The ban they fear originates from actions of the government of President López Obrador: the decree of December 31, 2020, which proposes the gradual elimination of the herbicide glyphosate, but in its sixth article establishes that the biosafety authorities will revoke and refrain from granting authorizations for the use of genetically modified corn grain in food, until it is completely replaced no later than January 31, 2024. This order, however, is subject to the sufficiency in the supply of glyphosate-free corn grain (bit.ly/3hVRzr9).

To date, commercial planting of GM corn is prohibited in Mexico. However, corn imports, which mostly come from the United States and more than 90 percent of which are GM corn, have entered the country without hindrance. Between 2002 and 2018 Mexico authorized the importation – for direct human food and food processing – of 72 transgenic varieties of herbicide-tolerant corn, mainly glyphosate. However, during this administration, no permits have been authorized for the importation of new transgenic corn varieties destined for human food or animal feed. In addition, in October 2021, the Comisión Federal para la Protección contra Riesgos Sanitarios denied a permit to Bayer for the future importation of a glyphosate-resistant GM corn event.

To these actions the President added his statements of November 9, when he mentioned that during his visit to the United States in July, it had been proposed to them to buy yellow corn…. And we said no, no, there is a market, let it continue to be sustained, but the government cannot make a purchase of yellow corn, because we do not want transgenics. Thus, the government rejected the purchase, but did not close the entry of GMOs imported by private companies (bit.ly/3EOHvJm).

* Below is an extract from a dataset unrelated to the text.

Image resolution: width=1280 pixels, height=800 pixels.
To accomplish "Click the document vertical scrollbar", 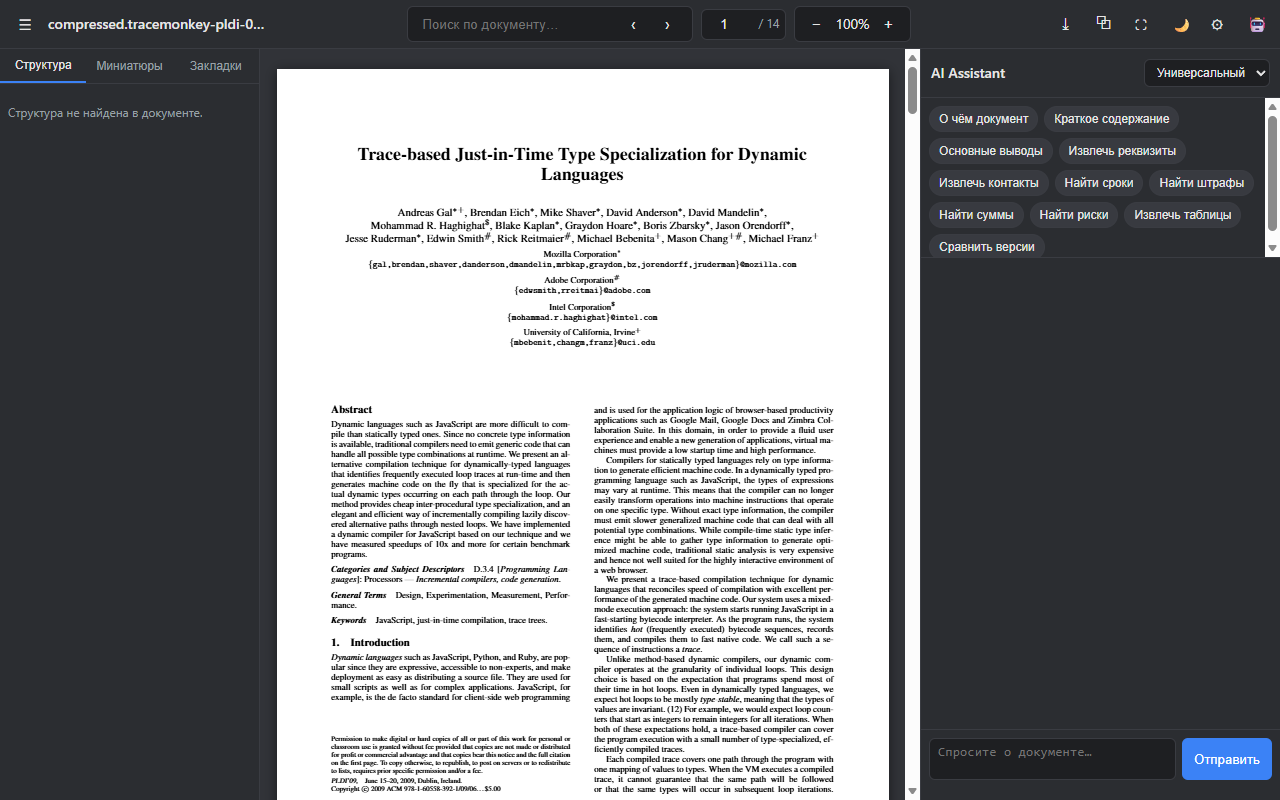I will click(x=912, y=424).
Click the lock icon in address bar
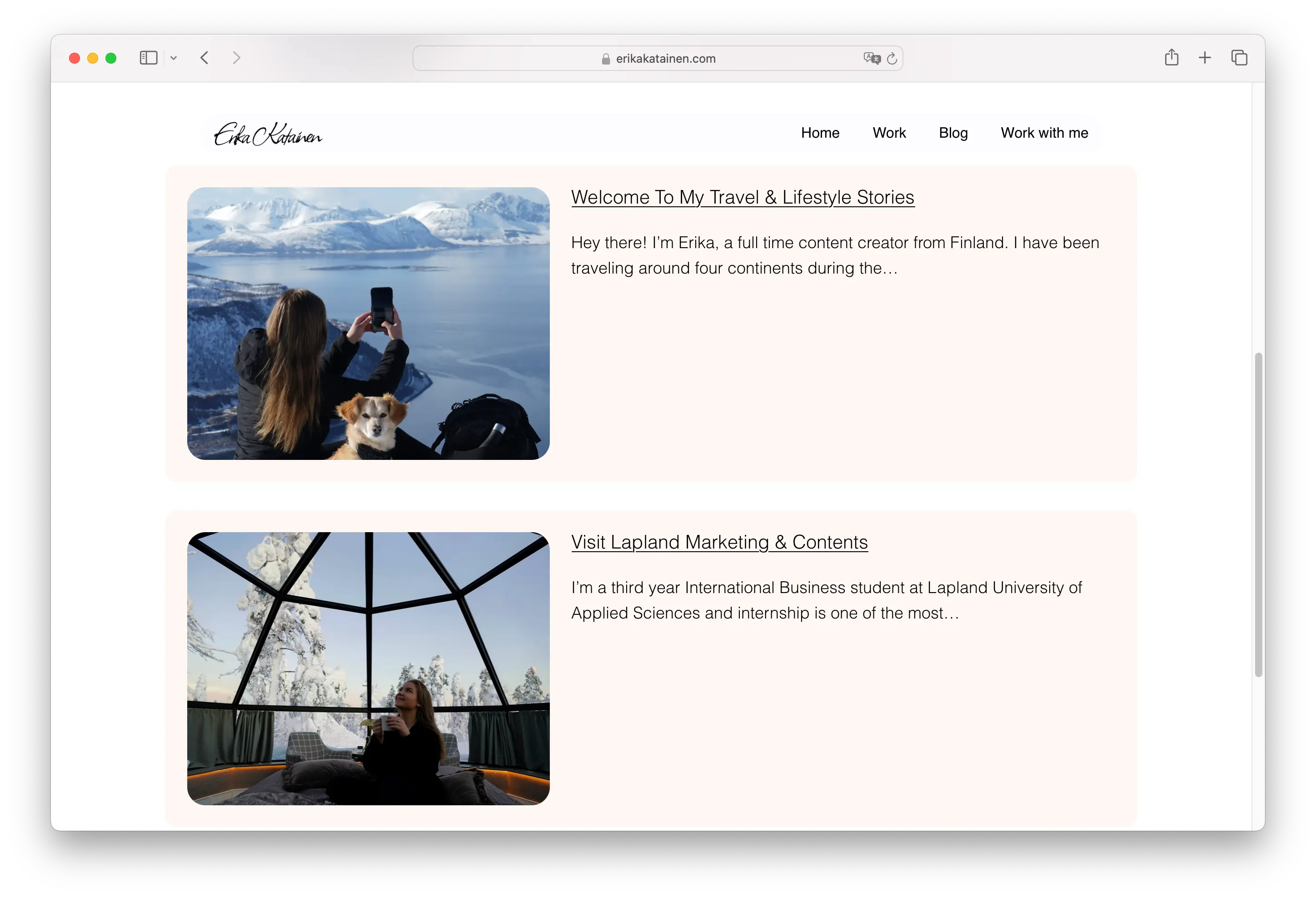Viewport: 1316px width, 898px height. click(606, 59)
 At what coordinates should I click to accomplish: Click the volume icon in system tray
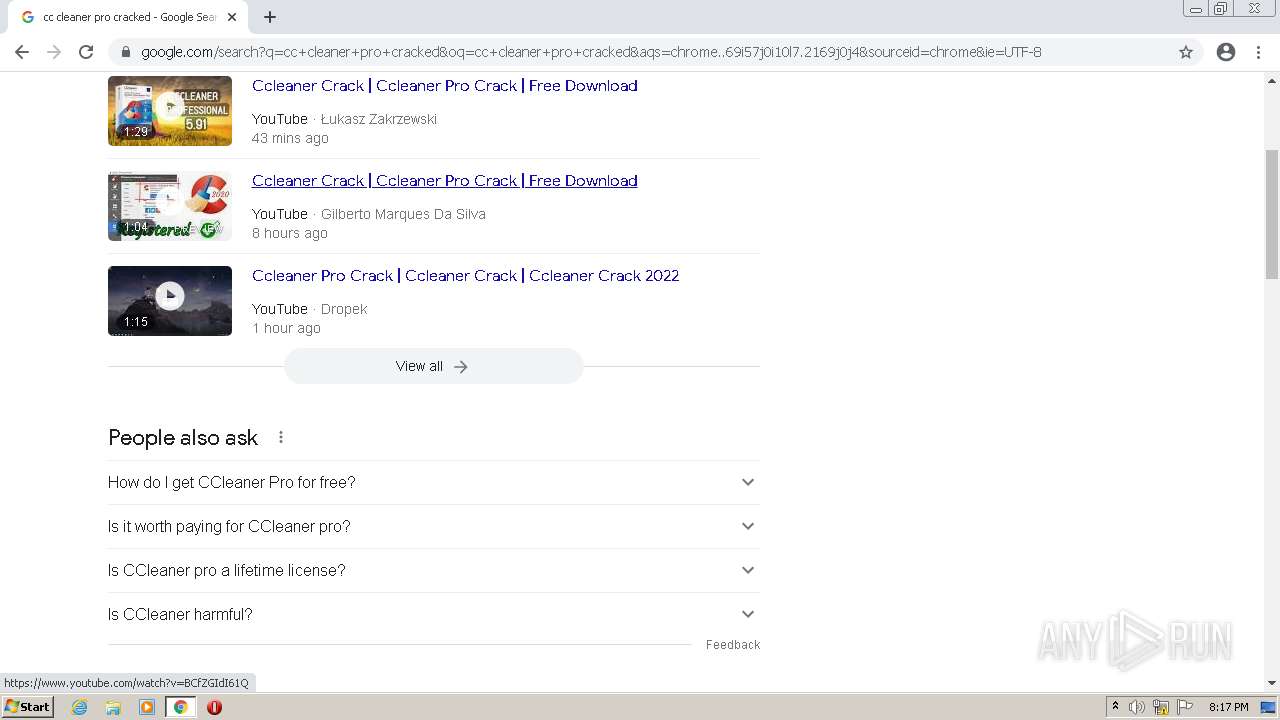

To add to the concerns of U.S. exporters, the Undersecretary of Agriculture in charge of food self-sufficiency reported the plan to halve yellow corn imports by increasing domestic production, and to make agreements with producers in the United States, Brazil and Argentina to ensure imports of non-GM yellow corn for Mexico’s supply as of January 2024 (bit.ly/3gmZWM4). Despite the fact that in these three countries GM corn represents more than 90 percent of their production.

In the opposite direction, on October 3, President López Obrador launched the anti-inflation and anti-cost opening agreement signed with 15 of the largest agri-food corporations operating in the country, nine of which have corn as their main input and have been staunch defenders of unrestricted corn imports: Gruma-Maseca and Minsa (corn flour and tortillas); Bachoco, San Juan and Calvario (eggs and chicken); Sukarne and Gusi (beef), and Sigma and Opormex (pork).

Under this agreement, the government grants the companies a single, universal license for the importation and distribution of food and inputs and exempts them from all permits and taxes, including health and foreign trade taxes.

This agreement has begun to bear fruit for the companies that have already committed to deliver 400 thousand tons of white corn from South Africa (with between 85 and 90 percent of its production genetically modified), now without 20 percent tariffs and without permits from Cofepris and the National Service for Agri-Food Health, Safety and Quality (Servicio Nacional de Sanidad, Inocuidad y Calidad Agroalimentaria). This importation of white corn, in which the government claims we are self-sufficient, is done with the explicit objective of lowering prices for corn growers in the Bajío region (bit.ly/3V7fWjO).

In a context of rising international corn prices derived from the reduction of supplies due to the war in Ukraine, rising food prices due to inflation, stagnation of domestic corn production, which has failed to recover the 28 million tons of 2016 and a record increase in imports that reached 17.4 million tons in 2021, it does not seem that the ban on imports of transgenic corn for human use can be complied with.

*Director of the Center for the Study of Change in the Mexican Countryside.